Advertisement

Facing a Different Reality : Politics: Unlike the first wave of black mayors, the current generation is finding it harder to make a splash nationally. There’s too much to do at home.

Share
TIMES STAFF WRITER

By the time Bill Campbell, one of the more prominent of the nation’s “second generation” of black mayors, was elected Atlanta’s chief executive in 1993, he had more than a decade of public service that included stints as a federal prosecutor and City Council member. Yet even he acknowledges that despite his glossy credentials, his stature as a national black leader pales when compared to his predecessors: Maynard Jackson and Andrew Young.

“That first wave [of black mayors] rode in on almost a messiah vote,” Campbell says, pointing to Jackson, first elected in 1973, and Young, who followed him in 1982.

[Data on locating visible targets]
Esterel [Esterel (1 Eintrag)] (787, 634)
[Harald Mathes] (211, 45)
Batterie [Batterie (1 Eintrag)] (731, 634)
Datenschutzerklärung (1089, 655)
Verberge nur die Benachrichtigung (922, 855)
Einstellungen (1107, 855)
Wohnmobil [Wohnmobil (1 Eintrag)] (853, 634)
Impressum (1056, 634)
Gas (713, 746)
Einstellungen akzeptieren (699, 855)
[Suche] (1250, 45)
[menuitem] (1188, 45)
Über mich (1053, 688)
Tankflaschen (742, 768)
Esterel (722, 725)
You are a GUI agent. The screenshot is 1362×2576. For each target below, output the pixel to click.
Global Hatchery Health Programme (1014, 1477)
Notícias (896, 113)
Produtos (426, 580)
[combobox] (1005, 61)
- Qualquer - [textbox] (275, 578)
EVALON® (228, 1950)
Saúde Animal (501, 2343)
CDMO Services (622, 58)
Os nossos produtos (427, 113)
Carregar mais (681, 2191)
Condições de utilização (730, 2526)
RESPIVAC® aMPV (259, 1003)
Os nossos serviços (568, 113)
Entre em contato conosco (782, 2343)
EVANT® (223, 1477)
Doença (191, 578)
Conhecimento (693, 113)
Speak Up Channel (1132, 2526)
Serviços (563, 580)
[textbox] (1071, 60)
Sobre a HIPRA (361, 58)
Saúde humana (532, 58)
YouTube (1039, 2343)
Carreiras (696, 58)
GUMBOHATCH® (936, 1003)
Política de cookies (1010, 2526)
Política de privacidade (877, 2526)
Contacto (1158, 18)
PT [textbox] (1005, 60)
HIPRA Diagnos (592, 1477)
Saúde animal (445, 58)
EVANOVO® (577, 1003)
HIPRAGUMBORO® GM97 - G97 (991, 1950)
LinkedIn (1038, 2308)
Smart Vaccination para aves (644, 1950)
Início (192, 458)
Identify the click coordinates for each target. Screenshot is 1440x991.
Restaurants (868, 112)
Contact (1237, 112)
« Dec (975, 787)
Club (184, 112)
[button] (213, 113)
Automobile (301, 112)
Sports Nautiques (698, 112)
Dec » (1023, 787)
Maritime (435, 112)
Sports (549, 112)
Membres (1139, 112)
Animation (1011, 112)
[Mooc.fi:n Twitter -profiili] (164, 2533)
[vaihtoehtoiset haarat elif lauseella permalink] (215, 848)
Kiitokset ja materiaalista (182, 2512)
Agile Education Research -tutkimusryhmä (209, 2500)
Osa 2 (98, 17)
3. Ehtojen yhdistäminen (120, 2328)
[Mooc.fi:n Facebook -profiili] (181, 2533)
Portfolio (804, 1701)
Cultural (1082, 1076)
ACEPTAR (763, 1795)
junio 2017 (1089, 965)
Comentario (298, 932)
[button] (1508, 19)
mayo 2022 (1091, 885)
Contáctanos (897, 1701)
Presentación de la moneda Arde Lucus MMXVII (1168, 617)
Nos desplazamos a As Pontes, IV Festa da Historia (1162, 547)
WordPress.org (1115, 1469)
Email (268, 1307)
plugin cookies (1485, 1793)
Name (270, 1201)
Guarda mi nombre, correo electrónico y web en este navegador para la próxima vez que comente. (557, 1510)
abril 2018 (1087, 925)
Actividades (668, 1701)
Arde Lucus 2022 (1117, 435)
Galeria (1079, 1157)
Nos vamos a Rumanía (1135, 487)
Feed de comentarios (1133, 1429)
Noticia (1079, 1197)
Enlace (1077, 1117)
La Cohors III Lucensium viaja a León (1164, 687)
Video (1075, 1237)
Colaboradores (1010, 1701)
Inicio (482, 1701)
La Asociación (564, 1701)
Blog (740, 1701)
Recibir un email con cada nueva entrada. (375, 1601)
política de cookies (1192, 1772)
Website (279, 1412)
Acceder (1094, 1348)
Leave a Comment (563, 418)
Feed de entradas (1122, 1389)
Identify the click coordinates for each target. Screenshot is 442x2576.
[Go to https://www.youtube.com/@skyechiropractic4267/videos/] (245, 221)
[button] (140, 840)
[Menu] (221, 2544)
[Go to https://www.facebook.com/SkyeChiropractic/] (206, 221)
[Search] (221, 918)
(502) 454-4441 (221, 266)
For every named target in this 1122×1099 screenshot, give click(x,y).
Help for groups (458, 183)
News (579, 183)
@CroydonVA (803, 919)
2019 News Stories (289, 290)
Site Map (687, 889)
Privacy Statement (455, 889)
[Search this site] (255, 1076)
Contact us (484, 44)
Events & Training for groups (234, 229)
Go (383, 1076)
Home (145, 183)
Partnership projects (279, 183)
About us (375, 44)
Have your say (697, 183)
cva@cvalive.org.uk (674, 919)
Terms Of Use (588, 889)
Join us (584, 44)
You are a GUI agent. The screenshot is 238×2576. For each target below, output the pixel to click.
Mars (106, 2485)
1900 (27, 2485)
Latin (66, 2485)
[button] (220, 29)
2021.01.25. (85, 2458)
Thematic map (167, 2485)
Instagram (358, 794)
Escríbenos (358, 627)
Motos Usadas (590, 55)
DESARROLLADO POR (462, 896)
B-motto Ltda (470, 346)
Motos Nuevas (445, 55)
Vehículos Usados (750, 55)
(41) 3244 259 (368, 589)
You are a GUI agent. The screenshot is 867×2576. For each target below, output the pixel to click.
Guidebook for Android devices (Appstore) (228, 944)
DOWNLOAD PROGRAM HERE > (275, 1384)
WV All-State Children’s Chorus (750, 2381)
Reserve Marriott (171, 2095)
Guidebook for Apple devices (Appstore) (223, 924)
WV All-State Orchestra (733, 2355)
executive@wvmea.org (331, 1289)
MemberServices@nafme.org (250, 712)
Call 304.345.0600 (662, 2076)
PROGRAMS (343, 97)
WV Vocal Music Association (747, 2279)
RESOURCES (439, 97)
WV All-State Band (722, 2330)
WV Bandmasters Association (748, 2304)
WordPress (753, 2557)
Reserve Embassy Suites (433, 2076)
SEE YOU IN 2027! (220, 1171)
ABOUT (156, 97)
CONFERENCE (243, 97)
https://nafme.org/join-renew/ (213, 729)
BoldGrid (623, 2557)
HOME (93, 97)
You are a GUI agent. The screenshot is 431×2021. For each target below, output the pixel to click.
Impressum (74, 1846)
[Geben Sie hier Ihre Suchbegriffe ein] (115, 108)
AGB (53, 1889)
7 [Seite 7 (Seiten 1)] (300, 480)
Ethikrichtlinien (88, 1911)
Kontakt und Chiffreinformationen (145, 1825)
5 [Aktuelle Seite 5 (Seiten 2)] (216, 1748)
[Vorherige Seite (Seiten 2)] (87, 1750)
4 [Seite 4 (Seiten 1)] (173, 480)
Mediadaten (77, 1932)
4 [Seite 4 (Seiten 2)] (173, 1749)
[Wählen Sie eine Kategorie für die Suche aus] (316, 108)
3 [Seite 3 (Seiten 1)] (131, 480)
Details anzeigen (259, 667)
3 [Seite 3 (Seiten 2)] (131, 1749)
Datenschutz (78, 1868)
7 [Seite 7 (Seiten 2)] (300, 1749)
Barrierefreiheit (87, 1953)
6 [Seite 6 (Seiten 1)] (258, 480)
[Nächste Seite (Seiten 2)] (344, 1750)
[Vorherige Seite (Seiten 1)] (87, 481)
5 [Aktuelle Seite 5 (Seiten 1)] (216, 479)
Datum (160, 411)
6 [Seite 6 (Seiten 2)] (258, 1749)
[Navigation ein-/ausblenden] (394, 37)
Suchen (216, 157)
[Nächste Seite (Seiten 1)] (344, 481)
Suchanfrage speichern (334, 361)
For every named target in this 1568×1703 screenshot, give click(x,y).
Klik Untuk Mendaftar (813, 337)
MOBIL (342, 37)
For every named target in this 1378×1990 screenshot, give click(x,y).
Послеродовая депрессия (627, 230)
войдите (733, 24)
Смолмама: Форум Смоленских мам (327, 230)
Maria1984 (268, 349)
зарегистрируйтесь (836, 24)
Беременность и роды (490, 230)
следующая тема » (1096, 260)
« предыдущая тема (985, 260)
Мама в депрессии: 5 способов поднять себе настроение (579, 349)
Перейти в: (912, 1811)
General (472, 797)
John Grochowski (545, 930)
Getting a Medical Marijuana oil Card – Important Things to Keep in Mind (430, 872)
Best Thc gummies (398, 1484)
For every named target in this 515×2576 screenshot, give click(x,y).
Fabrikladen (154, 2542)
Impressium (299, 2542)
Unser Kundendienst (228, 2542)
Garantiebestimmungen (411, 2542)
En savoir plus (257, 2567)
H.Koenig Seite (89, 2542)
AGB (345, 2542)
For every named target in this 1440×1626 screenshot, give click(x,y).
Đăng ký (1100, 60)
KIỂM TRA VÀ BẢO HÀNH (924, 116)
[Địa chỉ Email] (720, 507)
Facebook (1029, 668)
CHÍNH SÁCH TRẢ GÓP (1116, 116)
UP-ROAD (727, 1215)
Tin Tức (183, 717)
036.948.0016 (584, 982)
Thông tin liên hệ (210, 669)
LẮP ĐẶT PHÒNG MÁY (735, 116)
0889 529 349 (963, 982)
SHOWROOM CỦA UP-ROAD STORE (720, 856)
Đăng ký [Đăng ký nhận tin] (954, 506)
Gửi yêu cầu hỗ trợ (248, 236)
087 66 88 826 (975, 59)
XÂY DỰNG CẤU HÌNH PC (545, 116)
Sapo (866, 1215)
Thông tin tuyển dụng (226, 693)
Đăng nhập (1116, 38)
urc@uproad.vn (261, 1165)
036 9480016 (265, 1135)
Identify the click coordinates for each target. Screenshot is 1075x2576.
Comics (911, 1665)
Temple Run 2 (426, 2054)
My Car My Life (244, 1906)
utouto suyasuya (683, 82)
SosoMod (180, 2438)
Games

▶ WHAT YOU NEED TO DO:
[1] Extract the passage of the article on Atlanta's black mayors between "By the time" and "and Andrew Young.", inclusive.
[2] According to the article on Atlanta's black mayors, in what year was Bill Campbell elected Atlanta's chief executive?
[3] Proceed with the article on Atlanta's black mayors, continuing from the last sentence shown.

▶ RESPONSES TO THE EXERCISE:
[1]
By the time Bill Campbell, one of the more prominent of the nation’s “second generation” of black mayors, was elected Atlanta’s chief executive in 1993, he had more than a decade of public service that included stints as a federal prosecutor and City Council member. Yet even he acknowledges that despite his glossy credentials, his stature as a national black leader pales when compared to his predecessors: Maynard Jackson and Andrew Young.

[2] 1993

[3]
Starting in the late 1960s and continuing through the ‘70s, a series of black politicians gained fame as they won their city’s top elective office--a group that included Cleveland’s Carl Stokes, Newark’s Kenneth Gibson and Detroit’s Coleman Young. Their victories signaled the transition of black activism into political clout. And each became a national hero to many African Americans for ascending political plateaus where no black person had been before.

Advertisement

“They were saviors that were going to uplift the people, eradicate police brutality, house the homeless, find new jobs for everyone who was struggling,” says Campbell. People across the nation and around the world noticed them because they were the first black mayors.”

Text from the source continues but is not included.